Nel dicembre del 1528, Alfonso III d'Avalos, marchese di Vasto scese in Puglia con un forte esercito per soggiogare le città ancora occupate dai francesi e dai veneziani[1]; il provveditore Vittori prevenne l'attacco a Monopoli rafforzandone le difese con due galee e 500 fanti al comando di Ricciardo da Pitignano e Felice da Perugia. Nel marzo del 1529 Alfonso d'Avalos, attaccò direttamente Monopoli con 4000 fanti spagnoli, 2000 italiani armati di 12 pezzi di artiglieria e con l'aiuto di mercenari cappelletti al comando di Fabrizio Maramaldo.

L'assedioModifica

La difesa della città fu organizzata in maniera ferrea dal veneziano Andrea Gritti. Alla difesa della città, parteciparono il conte di Montebello, il provveditore Vittori con Riccardo da Pitigliano, Renzo da Ceri, Camillo Orsini, Marchese di Atripalda e di Montefredane e 800 monopolitani. Camillo Orsini si distinse subito per la sua energica azione, lavorando giorno e notte con i soldati e gli abitanti al rafforzamento delle opere difensive.

Gli imperiali, dopo un intenso fuoco di artiglieria, condussero un attacco che provocò loro la perdita di 500/1 000 uomini (di cui un centinaio uccisi nelle trincee con i cosiddetti "fuochi artificiati") e la rottura di 3 cannoni. Le truppe imperiali cominciarono così la costruzione di una nuova trincea verso la porta vecchia della città. Orsini fece edificare a sua volta una trincea per ostacolare i guastatori nemici nell'avvicinamento al fossato. Dopo qualche giorno vi fu una nuova sortita di 100 fanti armati dalla parte delle mura chiamata delle Pignate: un incendio divorò gli appostamenti nemici e fu vanificato il lavoro di un mese. Gli imperiali, il 28 aprile 1529, visti inutili i propri sforzi, scoraggiati dalla defezione di molti degli italiani e delle truppe di Maramaldo (che a corto di viveri e mal pagate nel frattempo si erano date al saccheggio del territorio[2]), abbandonarono il terreno e si trasferirono a Conversano e di là infine a Napoli. [3]

 
Ritratto del doge Andrea Gritti.

Il Guicciardini, nel descrivere questi avvenimenti e le grandi difficoltà incontrate dagli Imperiali al primo assalto, tra l'altro aggiunge:

«Dette al principio d'aprile il Guasto l'assalto a Monopoli dove perdé più di cinquecento huomini, e molti guastatori, rotti tre pezzi d'artiglieria, e si discostò un miglio e mezzo, perché l'artiglieria della terra gli danneggiava assai»

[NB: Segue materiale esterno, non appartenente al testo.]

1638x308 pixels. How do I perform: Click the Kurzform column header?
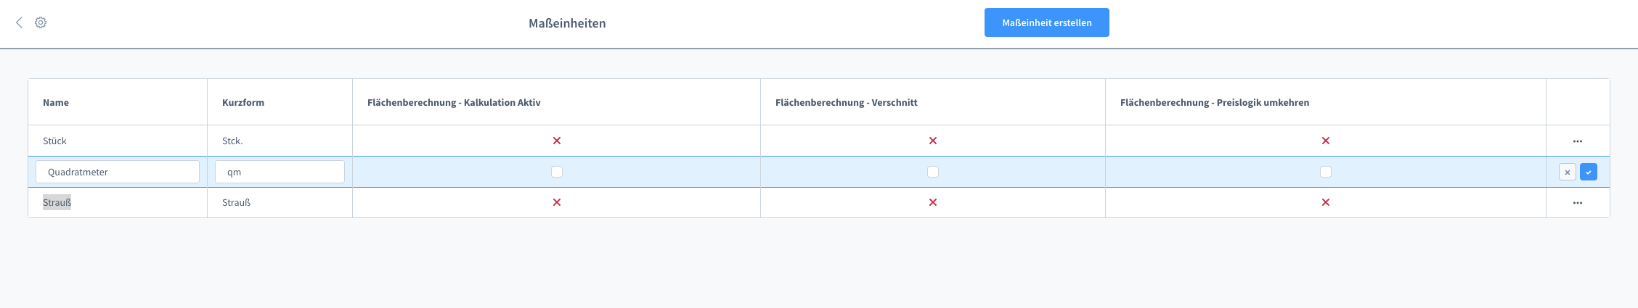[243, 102]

(Historia d'Italia, Libro XIX)

Con il cessare del pericolo, sorsero disordini in città determinati dalla mancanza di rifornimenti e dal cronico ritardo delle paghe. Furono saccheggiati due magazzini; l'Orsini fece subito impiccare due uomini rei del fatto e prese la decisione di rinviare a Barletta gli scontenti.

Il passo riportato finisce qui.